CD137 expressed on neutrophils plays dual roles in antibacterial responses against Gram-positive and Gram-negative bacterial infections

Severe sepsis and septic shock caused mainly by bacterial infections are life-threatening conditions that urge the development of novel therapies. However, host responses to and pathophysiology of sepsis have not been clearly understood, which remains a major obstacle for the development of effective therapeutics. Recently, we have shown that stimulation of a costimulatory molecule, CD137, enhanced survival of mice infected with the Gram-positive (G + ) intracellular bacterium Listeria monocytogenes but decreased survival in a polymicrobial sepsis model. Herein, we report that CD137 deficiency or blocking of CD137 signaling decreased antibacterial responses of mice infected with G + bacteria ( Staphylococcus aureus , Streptococcus pneumoniae , and Enterococcus faecalis ) but increased these responses in mice infected with Gram-negative (G − ) bacteria ( Escherichia coli , Pseudomonas aeruginosa , and Salmonella enterica serovar Typhimurium). Consistent with these findings, stimulation of CD137 by administration of agonistic antibody enhanced responses against G + bacteria, whereas it decreased these responses against G − bacteria.
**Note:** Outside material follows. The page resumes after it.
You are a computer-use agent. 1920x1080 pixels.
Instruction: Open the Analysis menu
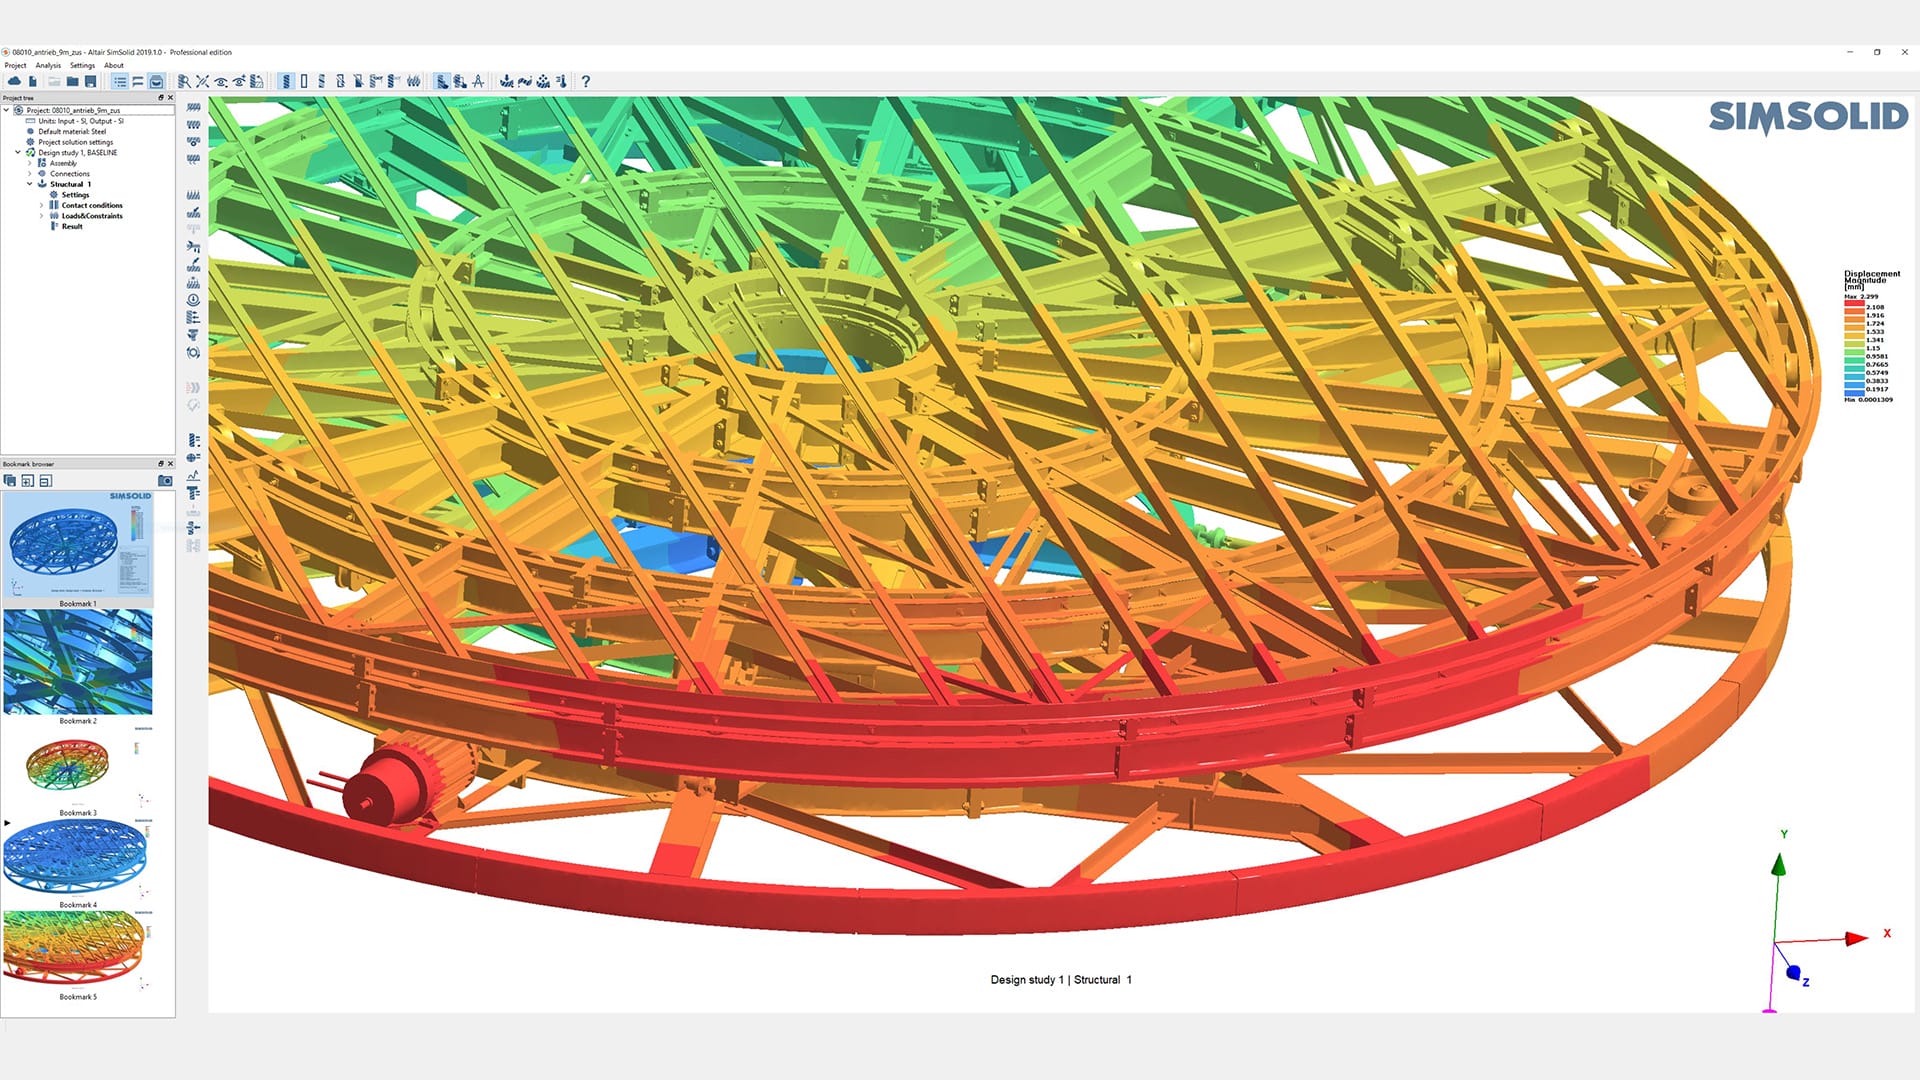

Neutrophils were responsible for CD137-mediated opposite roles in control of G + and G − bacterial infections. Stimulation of CD137 enhanced activities of neutrophils against S. aureus but decreased these activities against E. coli , while CD137 blocking produced opposite results with the stimulation of CD137 in vivo and in vitro . Furthermore, we found that combined signaling of CD137 and Toll-like receptor 2 (TLR2) induced synergistic production of tumor necrosis factor alpha (TNF-α) and interleukin-6 (IL-6) by neutrophils, but combined signaling of CD137 and TLR4 did not. Our data strongly suggest that CD137 may play a dual role in sepsis in association with TLRs.